WASHINGTON, D.C. (Jan. 11, 2016) —The National Association of Insurance Commissioners (NAIC) has released its 2012/2013 Auto Insurance Database Report. The report – out today – provides the average costs associated with personal automobile insurance nationwide.

The auto report features state-by-state auto insurance data designed to provide necessary information and analysis to insurance regulators, consumers and policymakers. This report includes written premium and exposure data from calendar years 2009-2013 for the combined voluntary and residual market. The report also compiles earned premium and exposure data – as well as incurred loss and claims data (separately) – from calendar/accident years 2010-2012 for voluntary and residual market business.

Average premium and expenditures, pure premium, loss ratio, claim frequency and claim severity are calculated by coverage for each state. This includes the following types of auto insurance coverage: bodily injury and property damage liability (including no-fault), uninsured and underinsured motorist, medical payment, collision and comprehensive.

The NAIC recognizes the differences in state requirements for insurance coverage, limits and benefits.
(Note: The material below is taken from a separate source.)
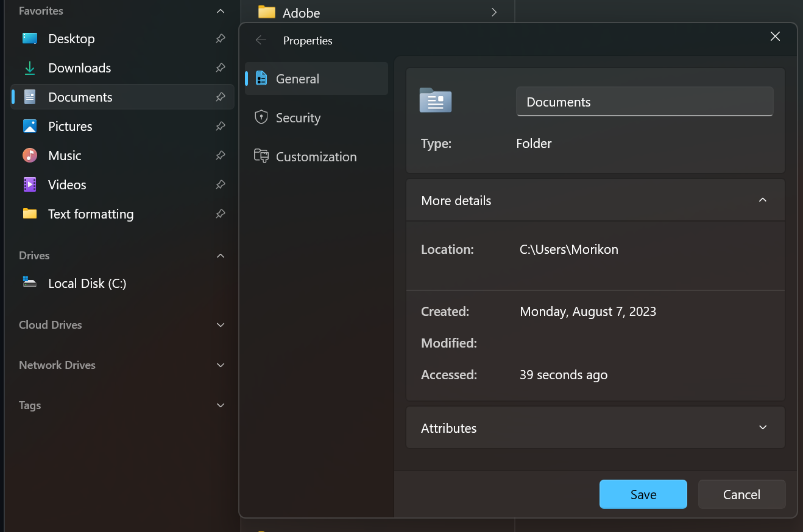
Task: Click the General page icon
Action: [261, 79]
Many factors affect a state's expenditures and premiums, including underwriting costs, driving locations, accident rates, traffic density, auto theft statistics, repair costs and state laws. These variances make direct state-by-state comparisons difficult. Data contained in the 2012/2013 report may differ from previous reports, as updated information from insurers is periodically obtained and included in the most recent report.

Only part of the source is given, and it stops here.